Es una lástima que ya esté muerta. Nadie como ella para insultarme. En sus últimos días, le dio por querer reafirmarse los senos, borrar las estrías, quitarse arrugas, pintarse las canas y me pidió que le diera masaje.
         Para abreviar las sesiones, hice una pasta integral con tinte, pomada de azufre, crema de limón y blanco de España; porque no había concha nácar. Añadí Easy Off para la mente cochambrosa, Pato Pudrific y Maestro Limpio para dejarla rechinando, con cutis de porcelana y un aroma fabuloso. A veces, ella misma me pedía el Cloralex. En una semana bajó cinco tallas, se puso feliz y decidí aprovechar esa oportunidad de lucirla. Viéndolo bien, la vieja tenía su lado bonito; cuando me daba la espalda.
         La llevé a Chapultepec. En ese momento concebí un plan maestro,  fuimos al serpentario, y resultó. La dejé ahí.         Así supe lo que es el éxtasis en todo su esplendor. Iba por Paseo de la Reforma caminando sobre nubes, como si me hubiera sacado la lotería. Fui la mujer más dichosa de este planeta hasta que llegué a la entrada del metro.
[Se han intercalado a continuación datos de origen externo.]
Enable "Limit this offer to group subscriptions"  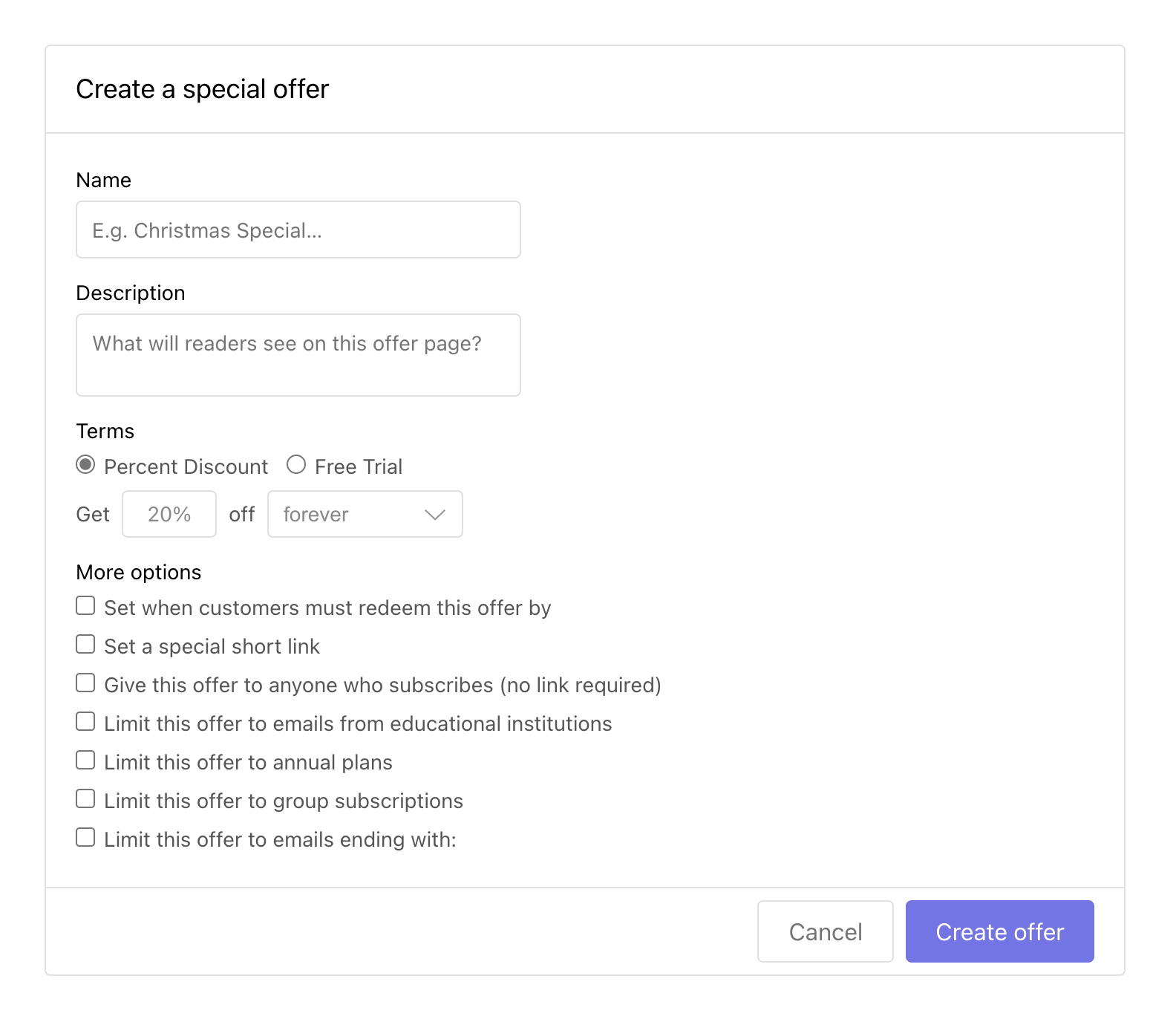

Ahí me estaban esperando los de la menajería del zoológico. Llevaban consigo a mi mami. Que mejor me la devolvían porque era un peligro para las cobras.
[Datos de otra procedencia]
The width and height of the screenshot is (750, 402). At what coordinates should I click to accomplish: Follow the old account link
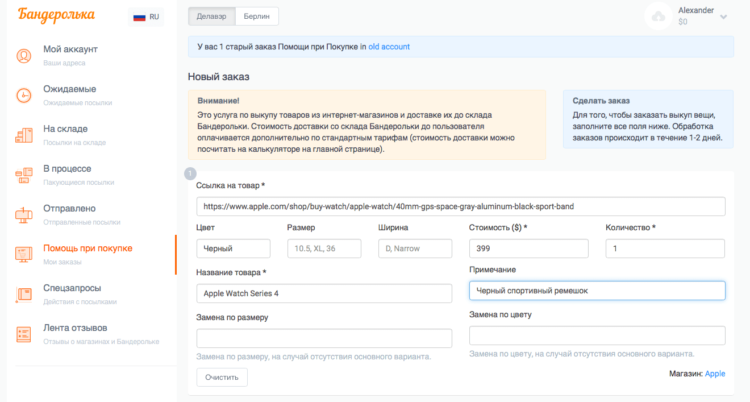point(389,46)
         En casa siguió su rutina de belleza y redujo tallas hasta el punto en que me preocupé ante la perspectiva de no tener madre. Le recomendé que suspendiera por un tiempo sus tratamientos. Desoyó y desolló todas mis súplicas. Las tenía colgadas como trofeos junto al espejo de su recámara y se fue haciendo chiquita, chiquita, hasta que finalmente desapareció. Ahora menos voy a saber cuál es la diferencia entre fingir demencia y tener un orgasmo. Ahora que ya no está, solamente me ha quedado una cara qué pintar, una edad qué lamentar, una panza qué esconder y unas nalgas qué prestar.